Starting with the line that contains "Open the Polonia" and going on through the line that contains "click(199, 661)", write those lines out again in full, shifting every coordinate in the answers up by 19.

[GIVEN DATA start]

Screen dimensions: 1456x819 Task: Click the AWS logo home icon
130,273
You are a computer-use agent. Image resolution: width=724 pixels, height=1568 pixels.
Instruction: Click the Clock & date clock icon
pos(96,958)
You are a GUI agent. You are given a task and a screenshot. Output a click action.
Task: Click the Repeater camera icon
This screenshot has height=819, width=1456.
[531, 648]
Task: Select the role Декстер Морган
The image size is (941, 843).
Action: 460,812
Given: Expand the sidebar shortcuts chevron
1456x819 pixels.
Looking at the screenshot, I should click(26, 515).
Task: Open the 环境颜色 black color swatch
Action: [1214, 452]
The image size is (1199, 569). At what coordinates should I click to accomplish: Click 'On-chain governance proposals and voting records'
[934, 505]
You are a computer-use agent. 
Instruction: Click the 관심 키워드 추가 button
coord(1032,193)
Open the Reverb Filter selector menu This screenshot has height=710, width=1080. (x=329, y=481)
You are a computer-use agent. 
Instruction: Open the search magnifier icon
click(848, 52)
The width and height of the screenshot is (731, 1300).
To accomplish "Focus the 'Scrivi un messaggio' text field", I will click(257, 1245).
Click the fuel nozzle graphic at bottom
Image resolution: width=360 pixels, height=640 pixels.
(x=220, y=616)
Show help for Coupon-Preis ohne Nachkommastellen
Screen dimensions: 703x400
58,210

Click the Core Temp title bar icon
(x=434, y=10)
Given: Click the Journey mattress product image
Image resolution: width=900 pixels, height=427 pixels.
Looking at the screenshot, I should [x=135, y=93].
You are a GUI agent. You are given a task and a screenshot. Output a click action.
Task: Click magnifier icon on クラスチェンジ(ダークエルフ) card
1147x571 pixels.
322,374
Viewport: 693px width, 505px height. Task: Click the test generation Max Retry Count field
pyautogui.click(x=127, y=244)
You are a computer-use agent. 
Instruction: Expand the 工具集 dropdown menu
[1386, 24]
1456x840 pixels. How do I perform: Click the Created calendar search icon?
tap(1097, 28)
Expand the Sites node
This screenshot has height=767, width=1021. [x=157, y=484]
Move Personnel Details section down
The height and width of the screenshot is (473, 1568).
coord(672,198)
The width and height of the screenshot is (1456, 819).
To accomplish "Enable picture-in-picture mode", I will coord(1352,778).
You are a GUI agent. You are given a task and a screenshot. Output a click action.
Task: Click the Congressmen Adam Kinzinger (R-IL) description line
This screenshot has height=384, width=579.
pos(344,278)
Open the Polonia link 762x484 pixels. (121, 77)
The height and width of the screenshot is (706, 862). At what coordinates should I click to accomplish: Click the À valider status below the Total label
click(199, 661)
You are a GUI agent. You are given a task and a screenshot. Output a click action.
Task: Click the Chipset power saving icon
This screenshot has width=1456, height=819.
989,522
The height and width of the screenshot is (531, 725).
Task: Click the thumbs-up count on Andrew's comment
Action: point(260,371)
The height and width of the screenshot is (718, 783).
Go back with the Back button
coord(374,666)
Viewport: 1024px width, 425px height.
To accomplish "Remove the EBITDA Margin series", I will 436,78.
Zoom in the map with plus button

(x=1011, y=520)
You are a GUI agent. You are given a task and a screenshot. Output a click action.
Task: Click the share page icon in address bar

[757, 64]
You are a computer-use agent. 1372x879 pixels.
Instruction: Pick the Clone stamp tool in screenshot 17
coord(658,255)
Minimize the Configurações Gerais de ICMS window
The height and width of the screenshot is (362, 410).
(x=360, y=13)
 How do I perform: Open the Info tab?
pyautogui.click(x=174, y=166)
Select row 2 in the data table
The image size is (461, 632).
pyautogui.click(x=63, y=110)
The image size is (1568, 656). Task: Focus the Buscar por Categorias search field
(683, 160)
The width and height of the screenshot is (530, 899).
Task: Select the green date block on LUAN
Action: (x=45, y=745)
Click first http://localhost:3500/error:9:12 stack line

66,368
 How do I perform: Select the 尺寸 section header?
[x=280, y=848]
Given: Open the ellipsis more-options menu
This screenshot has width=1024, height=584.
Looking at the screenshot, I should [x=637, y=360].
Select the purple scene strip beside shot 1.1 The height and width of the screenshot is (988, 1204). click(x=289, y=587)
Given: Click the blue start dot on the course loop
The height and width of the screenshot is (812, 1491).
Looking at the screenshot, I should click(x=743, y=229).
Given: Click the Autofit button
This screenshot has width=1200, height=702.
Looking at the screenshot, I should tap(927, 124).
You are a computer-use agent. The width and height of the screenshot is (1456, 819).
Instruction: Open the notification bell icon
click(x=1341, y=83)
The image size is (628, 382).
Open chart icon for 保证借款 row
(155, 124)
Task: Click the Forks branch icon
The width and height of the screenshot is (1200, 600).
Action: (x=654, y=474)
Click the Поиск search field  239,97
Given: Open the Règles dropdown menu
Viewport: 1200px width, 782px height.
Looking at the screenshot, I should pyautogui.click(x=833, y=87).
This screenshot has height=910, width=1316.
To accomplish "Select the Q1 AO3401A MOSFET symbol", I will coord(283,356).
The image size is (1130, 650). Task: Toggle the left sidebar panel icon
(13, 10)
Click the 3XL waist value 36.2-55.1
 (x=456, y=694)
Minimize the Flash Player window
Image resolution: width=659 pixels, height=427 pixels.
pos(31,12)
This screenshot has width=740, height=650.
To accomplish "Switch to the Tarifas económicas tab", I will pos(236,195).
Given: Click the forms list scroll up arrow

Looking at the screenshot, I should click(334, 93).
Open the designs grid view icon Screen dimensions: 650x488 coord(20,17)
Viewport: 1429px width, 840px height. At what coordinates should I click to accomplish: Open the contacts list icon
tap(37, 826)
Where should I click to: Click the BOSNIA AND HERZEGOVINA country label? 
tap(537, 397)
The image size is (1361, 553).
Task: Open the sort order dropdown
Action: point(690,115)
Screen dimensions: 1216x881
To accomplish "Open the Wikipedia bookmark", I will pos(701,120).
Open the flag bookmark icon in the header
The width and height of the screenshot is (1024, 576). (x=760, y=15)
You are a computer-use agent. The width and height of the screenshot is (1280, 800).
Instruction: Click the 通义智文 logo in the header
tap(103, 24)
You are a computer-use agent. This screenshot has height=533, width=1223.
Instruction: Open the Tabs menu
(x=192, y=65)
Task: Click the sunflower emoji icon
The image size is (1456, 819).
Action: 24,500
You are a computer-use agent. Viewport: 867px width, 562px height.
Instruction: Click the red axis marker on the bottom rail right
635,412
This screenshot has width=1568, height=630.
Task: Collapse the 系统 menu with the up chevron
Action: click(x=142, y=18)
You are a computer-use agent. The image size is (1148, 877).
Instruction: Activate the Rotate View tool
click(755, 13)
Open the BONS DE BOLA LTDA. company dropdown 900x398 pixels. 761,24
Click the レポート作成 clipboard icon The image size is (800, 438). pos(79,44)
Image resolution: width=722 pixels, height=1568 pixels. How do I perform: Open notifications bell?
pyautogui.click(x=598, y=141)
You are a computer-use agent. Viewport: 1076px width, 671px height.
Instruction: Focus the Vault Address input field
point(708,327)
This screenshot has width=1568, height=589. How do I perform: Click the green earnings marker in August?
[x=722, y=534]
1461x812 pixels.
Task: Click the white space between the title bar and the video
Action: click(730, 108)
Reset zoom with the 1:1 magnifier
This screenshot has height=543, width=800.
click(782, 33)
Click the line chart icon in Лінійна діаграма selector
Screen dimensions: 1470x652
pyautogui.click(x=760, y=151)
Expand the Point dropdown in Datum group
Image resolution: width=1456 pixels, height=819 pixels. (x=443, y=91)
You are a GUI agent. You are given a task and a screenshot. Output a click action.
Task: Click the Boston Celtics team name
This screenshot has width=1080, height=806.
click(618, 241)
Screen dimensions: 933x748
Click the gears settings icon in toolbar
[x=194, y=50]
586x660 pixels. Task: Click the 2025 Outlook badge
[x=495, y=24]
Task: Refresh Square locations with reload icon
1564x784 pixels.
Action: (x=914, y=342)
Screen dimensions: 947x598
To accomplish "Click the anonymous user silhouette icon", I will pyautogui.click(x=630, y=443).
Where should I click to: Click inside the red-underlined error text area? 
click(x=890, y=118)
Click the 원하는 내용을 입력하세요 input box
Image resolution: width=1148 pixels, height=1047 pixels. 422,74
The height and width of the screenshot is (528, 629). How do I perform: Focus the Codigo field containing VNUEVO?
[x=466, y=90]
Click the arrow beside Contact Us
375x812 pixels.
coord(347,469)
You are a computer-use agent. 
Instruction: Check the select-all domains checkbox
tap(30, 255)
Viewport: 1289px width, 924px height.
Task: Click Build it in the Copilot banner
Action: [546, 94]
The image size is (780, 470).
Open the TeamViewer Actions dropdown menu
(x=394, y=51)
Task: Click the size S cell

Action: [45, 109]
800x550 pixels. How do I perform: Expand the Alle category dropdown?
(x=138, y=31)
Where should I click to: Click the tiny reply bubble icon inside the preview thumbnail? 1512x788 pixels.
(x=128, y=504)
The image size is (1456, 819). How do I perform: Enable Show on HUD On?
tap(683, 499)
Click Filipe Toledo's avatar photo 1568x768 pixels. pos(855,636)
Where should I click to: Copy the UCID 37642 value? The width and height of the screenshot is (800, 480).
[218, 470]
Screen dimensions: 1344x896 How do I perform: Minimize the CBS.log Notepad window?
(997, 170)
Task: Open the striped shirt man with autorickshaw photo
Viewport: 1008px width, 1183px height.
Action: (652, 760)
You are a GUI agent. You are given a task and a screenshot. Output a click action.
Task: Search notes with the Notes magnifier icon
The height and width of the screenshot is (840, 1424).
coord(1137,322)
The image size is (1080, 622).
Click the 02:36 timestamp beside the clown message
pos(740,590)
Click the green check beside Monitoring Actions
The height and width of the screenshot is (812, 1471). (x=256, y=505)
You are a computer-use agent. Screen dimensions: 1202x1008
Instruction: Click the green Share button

[GIVEN DATA end]

_TASK SOLUTION_
Open the Polonia link 762x484 pixels. (140, 96)
The height and width of the screenshot is (706, 862). At what coordinates should I click to accomplish: Click the À valider status below the Total label
click(218, 680)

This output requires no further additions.